Quality and Observability

Tracing and Debugging

Connect agent runs, tool calls, retrieval evidence, product logs, and eval scores.

Tracing gives you the evidence needed to debug an agent harness: prompt runs, model generations, tool calls, errors, usage, retrieval evidence, trace metadata, and eval scores.

Use traces for runtime debugging. Use product logs and audit records for product accountability.

Scenario

A support answer was wrong. You need to know which prompt ran, which user and conversation it belonged to, which tools were available, which retrieval documents were injected, what the model returned, and whether the same case fails in evals.

When to Use It

Use this pattern for every production harness that handles real users, private data, side effects, or recurring quality checks.

Architecture Shape

LayerResponsibility
observerrecords runs, tool calls, model calls, errors, and usage
.withTrace(...)attaches workflow name, user id, session id, tags, version, and safe metadata
product logsstore trace ids next to product events
Studioinspect local runs, tools, MCPs, context, approvals, and traces
external tracinglong-term search, metrics, dashboards, eval scores
shutdownflush and close buffered telemetry

Code Example

import { AgentBuilder } from "@anvia/core";
import { langfuse } from "@anvia/langfuse";

const tracing = langfuse.create({
  publicKey,
  secretKey,
  baseUrl,
});

const agent = new AgentBuilder("support", model)
  .instructions("Answer support questions clearly.")
  .observe(tracing)
  .defaultMaxTurns(3)
  .build();

const response = await agent
  .prompt(message)
  .withTrace({
    name: "support-chat",
    userId: user.id,
    sessionId: conversationId,
    tags: ["support", channel],
    version: "2026-05-11",
    metadata: {
      tenantId: user.tenantId,
      conversationId,
      plan: user.plan,
    },
  })
  .send();

logger.info({
  traceId: response.trace?.traceId,
  observationId: response.trace?.observationId,
  conversationId,
}, "support agent completed");

Trace Metadata Rules

IncludeAvoid
stable workflow nameraw secrets or API keys
user id when safefull prompts in app logs
tenant idlarge records
conversation, ticket, or job idprivate document bodies in metadata
model or prompt versionunbounded objects
channel, route, or feature flagvalues your policy forbids storing

Trace metadata should connect systems.
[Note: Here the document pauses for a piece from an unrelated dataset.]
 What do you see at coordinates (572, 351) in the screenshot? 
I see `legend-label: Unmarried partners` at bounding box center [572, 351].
It should not become a second database.

Debugging Flow

  1. Find the product event, ticket, conversation, or eval case.
  2. Open the linked trace id.
  3. Check prompt input, instructions, retrieved context, and available tools.
  4. Check tool calls, tool outputs, errors, and turn count.
  5. Reproduce with the same case in Studio or an eval suite.
  6. Fix the deterministic boundary first: tool, retrieval, runner, or prompt.
  7. Add an eval case when the issue is model-dependent.
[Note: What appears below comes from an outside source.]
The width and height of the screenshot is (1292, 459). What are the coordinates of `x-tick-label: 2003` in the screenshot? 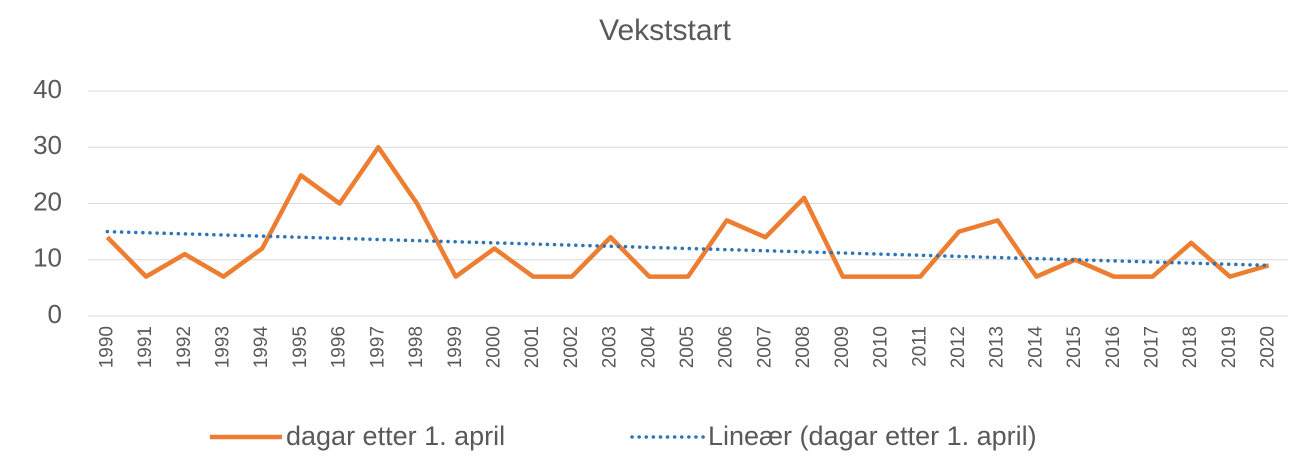 It's located at (610, 347).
Local Studio vs External Tracing

Use StudioUse external tracing
local developmentproduction traffic
inspect agent registrationlong-term trace search
exercise approvals and questionsaggregate cost and usage
debug context and MCP visibilitydashboards and alerting
iterate before product UI existseval score reporting

Studio and tracing are complementary. Studio shortens local iteration; tracing preserves production evidence.

Flush and Shutdown

await tracing.flush?.();
await tracing.shutdown?.();

Call flush() before process exit when pending events matter. Call shutdown() during application shutdown for long-lived integrations.

Failure Modes

FailureFix
traces cannot be tied to product eventslog traceId and product ids together
trace metadata leaks sensitive datarestrict metadata to ids and small safe fields
eval scores are disconnectedreport evals with trace ids or case metadata
tool failures are invisibleattach observer before building production agents
buffered traces are missingflush or shutdown the observer on exit

Test Checklist

  • Assert runners attach stable trace names.
  • Assert safe metadata includes product correlation ids.
  • Verify response.trace is logged or returned where needed.
  • Inspect one local Studio run for context, tools, and trace evidence.
  • Verify external observer flushes during shutdown.